05/12/2025
O investimento público deve ser avaliado não apenas pelo custo, mas pelo impacto líquido que gera — ambiental, social e económico.
O Programa e-lar promovido pelo Ministério do Ambiente e Energia, recentemente reforçado com cerca de 61 milhões de euros, tem como objetivo substituir equipamentos a gás por alternativas elétricas mais eficientes, contribuindo para a redução do consumo energético e das emissões no setor residencial.
Com base nos dados disponíveis, um agregado típico que substitui gás natural por equipamentos elétricos pode reduzir aproximadamente 0,4 toneladas de CO₂ por ano.

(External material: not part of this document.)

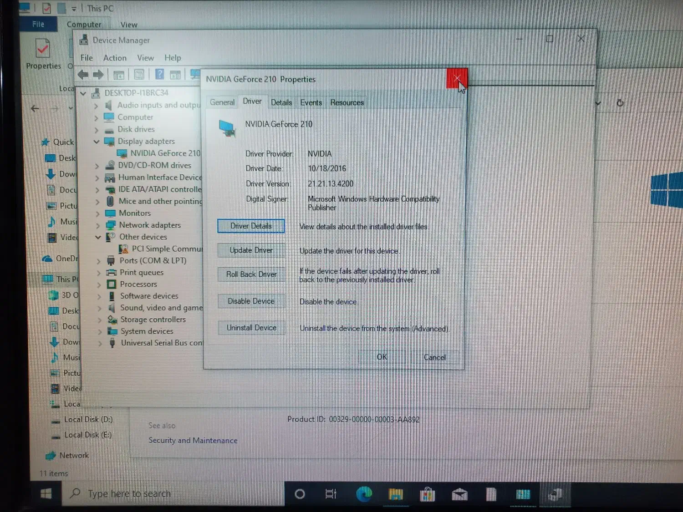Click the Windows Start button
The width and height of the screenshot is (683, 512).
(x=46, y=494)
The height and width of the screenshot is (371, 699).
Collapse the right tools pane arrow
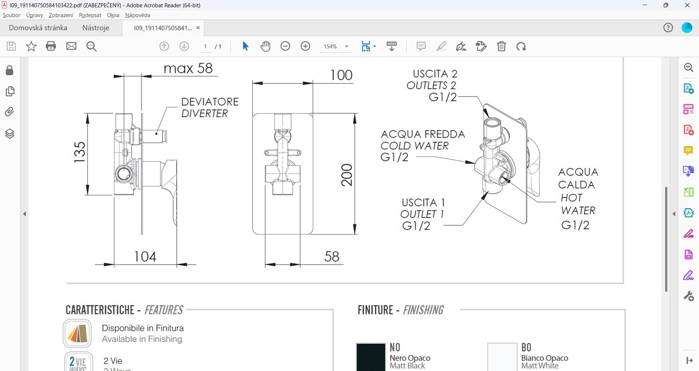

Num universo potencial de 80 mil lares apoiados, isto representa cerca de 35 mil toneladas de CO₂ evitadas anualmente.
É um contributo relevante e coerente com os objetivos de descarbonização gradual do setor doméstico.

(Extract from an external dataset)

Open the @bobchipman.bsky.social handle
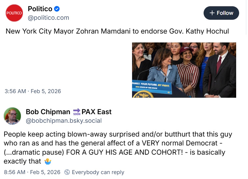 coord(64,121)
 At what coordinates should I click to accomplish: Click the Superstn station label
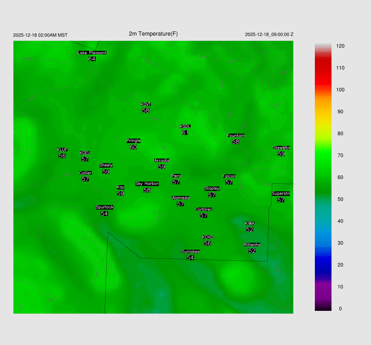(x=281, y=194)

Contudo, se compararmos este impacto com o potencial de redução de emissões associadas aos incêndios rurais, a escala é diferente.
Os incêndios florestais em Portugal têm registado emissões anuais muito variáveis, situando-se historicamente entre 0,2 e mais de 5 milhões de toneladas de CO₂ equivalente, dependendo da severidade da época e da área ardida.
A literatura científica demonstra que o reforço da capacidade de ataque inicial — incluindo meios aéreos dedicados como o Fire Boss — aumenta significativamente a probabilidade de contenção de incêndios nas primeiras horas. A redução da área ardida traduz-se diretamente em menores emissões de carbono e menores perdas ambientais, económicas e sociais.
Se o mesmo montante de 61 milhões de euros fosse aplicado na aquisição de uma frota alargada de aeronaves de ataque inicial, mesmo uma redução conservadora de 10% da área ardida anual poderia evitar aproximadamente 100 mil toneladas de CO₂ por ano — uma ordem de magnitude superior ao impacto estimado do E-Lar.
Mesmo considerando as emissões associadas ao próprio funcionamento dos meios aéreos, o balanço líquido continuaria claramente positivo.
O objetivo desta comparação não é opor medidas de eficiência energética a políticas de proteção civil. Ambas são necessárias.
O ponto central é que os critérios de priorização e avaliação de impacto devem integrar de forma mais explícita a dimensão climática e o retorno ambiental por euro investido.
Portugal enfrenta simultaneamente desafios na habitação, na energia e no risco climático. O debate sobre políticas públicas beneficiaria de uma análise integrada que permita maximizar o impacto social e ambiental de cada investimento.